La communauté internationale vient de souligner la première année du début de la révolte de la population syrienne contre le régime brutal et dictatorial de Damas.

Contrairement à la Tunisie et à l'Égypte, les mouvements engagés en Syrie n'ont pas encore permis de faire tomber la caste dirigeante au pouvoir dans ce pays. Avec la violence extrême déployée par Damas pour mater les révoltes, et l'inaction de la communauté internationale, forcée en partie par la position pro-Damas de Beijing et de Moscou, on voit difficilement comment le clan al-Assad pourra être chassé à court terme d'un pouvoir devenu sa propriété exclusive depuis plus de quatre décennies.

La réaction violente démontrée par Bachar al-Assad est pourtant éminemment prévisible. Le régime actuel réagit maintenant, avec démesure, comme il l'a toujours fait dans le passé.
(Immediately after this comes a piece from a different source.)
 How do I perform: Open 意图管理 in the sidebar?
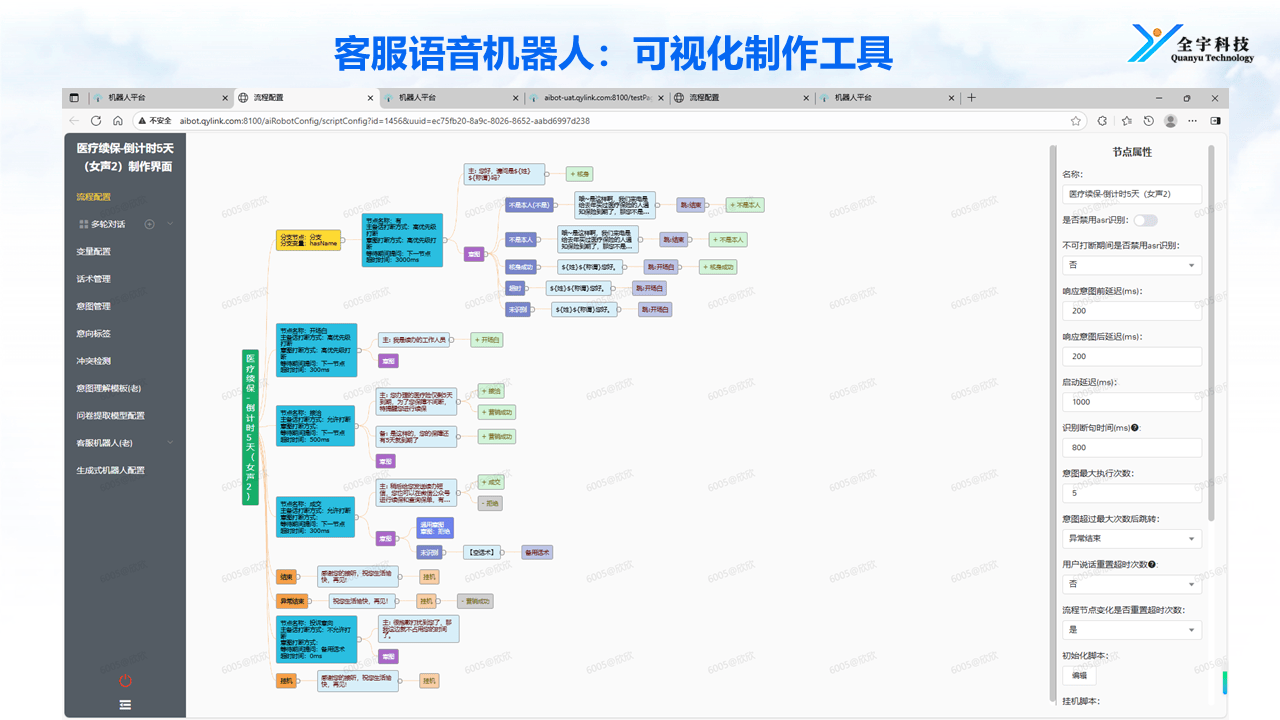point(94,307)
Depuis que la famille al-Assad s'est établie au pouvoir dans ce pays, en 1970, à la faveur d'un coup d'État, les cas de répression sanglante contre toute opposition sont pléthores et ont malheureusement permis aux al-Assad de se maintenir en place.
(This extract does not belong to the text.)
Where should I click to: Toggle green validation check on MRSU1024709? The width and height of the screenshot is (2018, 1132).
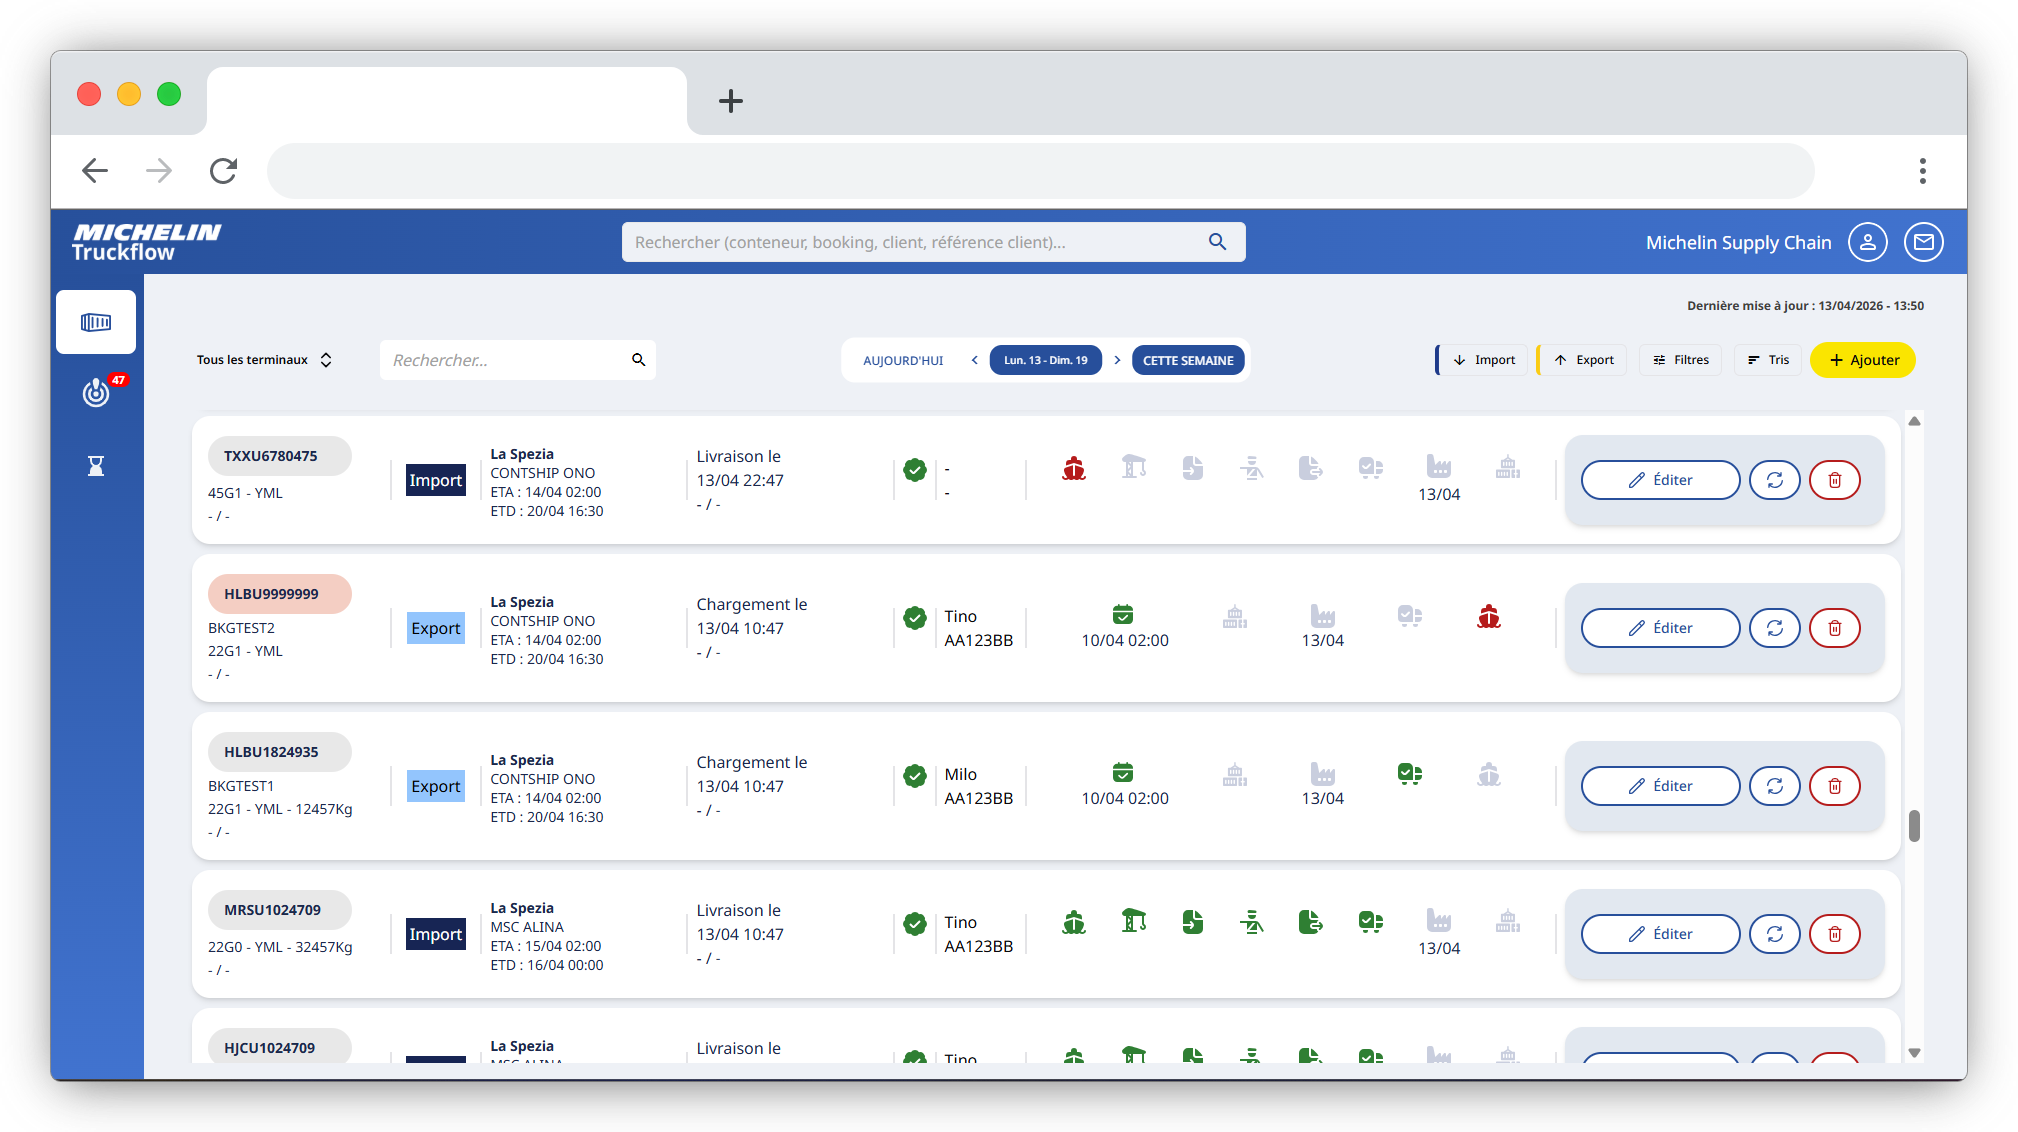coord(914,924)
Le cas le plus tristement connu est la tuerie aveugle de milliers de personnes dans la ville de Hama en 1982, en rébellion contre le régime. Au bas mot, 10 000 résidants ont été tués, ce qui se rapproche du triste bilan de la répression actuelle, estimé à 9 000 citoyens.
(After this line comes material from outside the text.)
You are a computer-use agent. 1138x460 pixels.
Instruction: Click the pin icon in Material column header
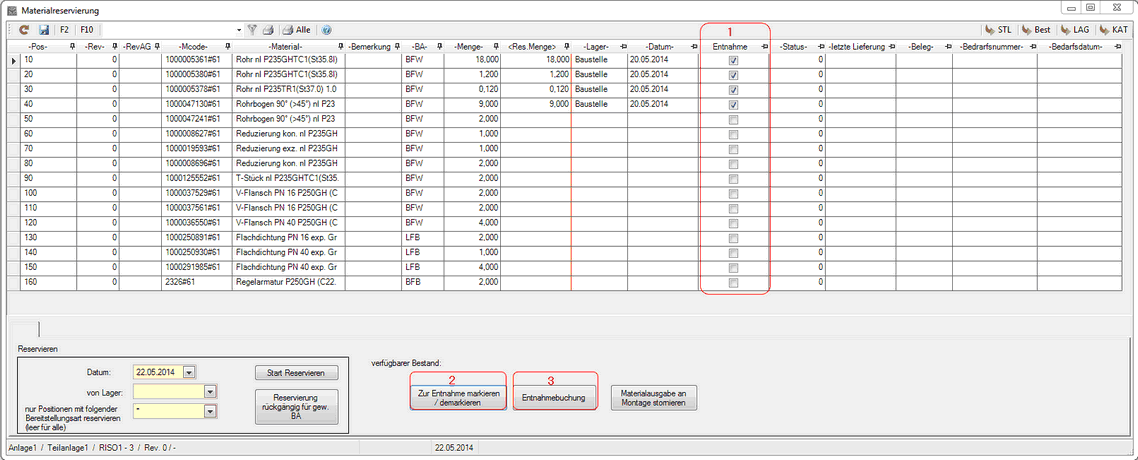pyautogui.click(x=341, y=47)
D'autre part, contrairement à l'Égypte et à la Tunisie, États « naturels », la Syrie est une création artificielle. Le pays résulte des ententes Sykes-Picot de 1916, par lequel la France et la Grande-Bretagne se sont partagé cette région du monde, actes coloniaux dont les effets restent encore très concrets un siècle plus tard.

Création artificielle donc, qui a pour conséquence que l'État « national » n'y a que peu de légitimité : l'État en Syrie, et encore plus depuis la mainmise total sur le pouvoir dans ce pays par la famille al-Assad (Hafez en 1970, son fils Bachar en 2000), est devenu une chasse gardée pour la promotion de la communauté alaouite, qui est d'obédience chiite, une branche minoritaire de l'islam, et qui constitue environ 12 % de la population syrienne.

Il n'y a donc pas en Syrie d'armée nationale, républicaine, avec un minimum de sens de l'État, mais une armée et une garde militaire essentiellement claniques, au service absolu et inconditionnel du régime en place. Ces corps armés n'ont pas comme rôle de protéger le territoire et le peuple, mais de munir le clan d'une milice, dont le seul but est son maintien au pouvoir et de ses privilèges.

La férocité de la « guerre » que mènent ces milices actuellement est d'autant plus impitoyable qu'elle se fait sur fond de division chiite/sunnite et d'une lutte d'influence sans merci entre l'Arabie saoudite (en majorité sunnite) et ses alliés du Golfe, et l'Iran, chiite, dont le prosélytisme est craint et honni, et qui est depuis longtemps un allié indéfectible du clan al-Assad. 

Plongée dans cette logique malsaine et avec son bilan passé, que cette soi-disant « armée nationale » tire à feu roulant et sans retenue sur une population qui remet en cause l'usurpation du pouvoir à Damas n'a rien d'étonnant, malheureusement.